The place where we are right
is hard and trampled
like a yard.

But doubts and loves
dig up the world
like a mole, a plough.

And a whisper will be heard in the place
where the ruined
house once stood

That is the wisdom of our Old Testament lesson today. We need our doubts, our modesty before the immensity of God. And we need our loves. Those are what will bring life to our world, far more than absolutist certainties. You see, if we are always right, there’s no room for any other truth, and truth is bigger than all of us.

In recent days two distinguished leaders who have spoken here at the Cathedral have called for a more generous spirit amid the conflicts of our time. John Danforth, retired senator from Missouri and an Episcopal priest, in a sermon at Harvard’s Memorial Church called for a Christianity that can hold us together instead of driving us apart.

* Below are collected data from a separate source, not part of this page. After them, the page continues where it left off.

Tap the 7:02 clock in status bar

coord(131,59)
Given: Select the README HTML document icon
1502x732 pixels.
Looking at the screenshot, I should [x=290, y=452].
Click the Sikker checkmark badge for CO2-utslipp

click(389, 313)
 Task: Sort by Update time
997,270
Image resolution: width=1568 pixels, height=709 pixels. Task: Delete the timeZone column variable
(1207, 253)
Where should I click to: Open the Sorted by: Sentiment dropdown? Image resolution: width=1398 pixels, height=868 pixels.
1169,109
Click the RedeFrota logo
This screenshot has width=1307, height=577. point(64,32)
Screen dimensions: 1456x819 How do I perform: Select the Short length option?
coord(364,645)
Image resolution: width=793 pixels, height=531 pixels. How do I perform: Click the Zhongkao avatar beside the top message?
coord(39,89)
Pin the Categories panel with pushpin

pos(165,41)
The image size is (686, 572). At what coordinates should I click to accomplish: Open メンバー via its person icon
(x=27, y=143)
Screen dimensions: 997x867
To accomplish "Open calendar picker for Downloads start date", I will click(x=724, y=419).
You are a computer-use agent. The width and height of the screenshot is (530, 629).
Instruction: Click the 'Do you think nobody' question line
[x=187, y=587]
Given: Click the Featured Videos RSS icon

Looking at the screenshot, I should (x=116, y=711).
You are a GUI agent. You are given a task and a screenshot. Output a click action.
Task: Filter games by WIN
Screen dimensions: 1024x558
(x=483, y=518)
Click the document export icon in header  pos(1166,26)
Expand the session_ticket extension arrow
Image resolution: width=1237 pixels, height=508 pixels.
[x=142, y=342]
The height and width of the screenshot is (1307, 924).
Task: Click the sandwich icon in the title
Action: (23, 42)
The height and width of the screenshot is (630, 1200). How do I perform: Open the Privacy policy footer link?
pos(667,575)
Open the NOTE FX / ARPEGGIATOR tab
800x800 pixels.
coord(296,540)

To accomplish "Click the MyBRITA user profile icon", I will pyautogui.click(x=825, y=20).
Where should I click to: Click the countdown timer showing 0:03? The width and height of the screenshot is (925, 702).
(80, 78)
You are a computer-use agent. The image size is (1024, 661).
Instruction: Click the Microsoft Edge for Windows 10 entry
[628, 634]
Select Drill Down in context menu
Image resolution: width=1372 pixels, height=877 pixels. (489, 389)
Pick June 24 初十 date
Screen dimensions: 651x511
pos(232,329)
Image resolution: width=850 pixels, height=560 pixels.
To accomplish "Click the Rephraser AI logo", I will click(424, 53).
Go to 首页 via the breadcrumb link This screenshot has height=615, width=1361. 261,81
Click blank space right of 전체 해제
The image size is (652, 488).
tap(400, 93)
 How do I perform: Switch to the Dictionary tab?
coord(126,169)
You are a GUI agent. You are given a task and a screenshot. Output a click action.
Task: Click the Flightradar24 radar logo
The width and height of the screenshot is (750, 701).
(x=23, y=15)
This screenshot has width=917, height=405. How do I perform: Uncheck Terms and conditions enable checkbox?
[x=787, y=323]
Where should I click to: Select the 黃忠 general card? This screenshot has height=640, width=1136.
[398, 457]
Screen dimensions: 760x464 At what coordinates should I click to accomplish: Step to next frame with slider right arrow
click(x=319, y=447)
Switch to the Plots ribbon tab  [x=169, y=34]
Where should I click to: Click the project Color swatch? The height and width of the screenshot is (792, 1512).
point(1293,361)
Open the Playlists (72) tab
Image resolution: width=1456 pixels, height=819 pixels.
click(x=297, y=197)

Let’s insist [he said] that politics cannot become a religious crusade. No matter the strength of our political convictions, our opinions are not sanctioned by God…Yes, we can try to apply our faith to our politics…but none of us can presume that our political agenda is the will of God…Some very devout people are politically conservative. Some equally devout people are politically liberal. Paul goes so far as to say we should count others as better than ourselves.

And just last week Robin Eames, the Anglican Archbishop of Ireland and an essential leader in trying to hold the Anglican Communion in these troubled times, began and ended his lectures at Virginia Seminary with an image that he says has haunted him. Think, he said, of a poor, desperately hungry, match-stick-thin child, standing on the scrub landscape of Africa, not knowing where his next meal will come from. And as he stands there, only a few feet away two Anglicans are shouting, Bibles waving in their hands, arguing over the pros and cons of homosexuality, completely ignoring the child and his needs.

That, he said, is the tragedy of this moment—a communion of Christians around the world so distracted by their fighting that they can’t do the very work of feeding the hungry and the spiritually hungry their Lord called them first to do.

Can we see God? No, but we can see and follow the one God sent to show us the way. “No one has ever seen God,” the Gospel of John says. “It is God the only son, who is close to the Father’s heart, who has made him known.” To be a Christian is not to have a list of certainties, but to give our lives, our hearts and souls, to following him.

That calls for vigorous discussion and disagreement. But God help us if we forsake our modesty and civility, our sense of mystery and wonder, our doubts and our loves. We should be permanently uneasy. After all, even on a good day, we can only see the back side of God.

Jesus seemed never to care very much whether his followers thought alike. But did they love? Do they love each other now? Which do they love more, their certainties, or that match-stick-thin child?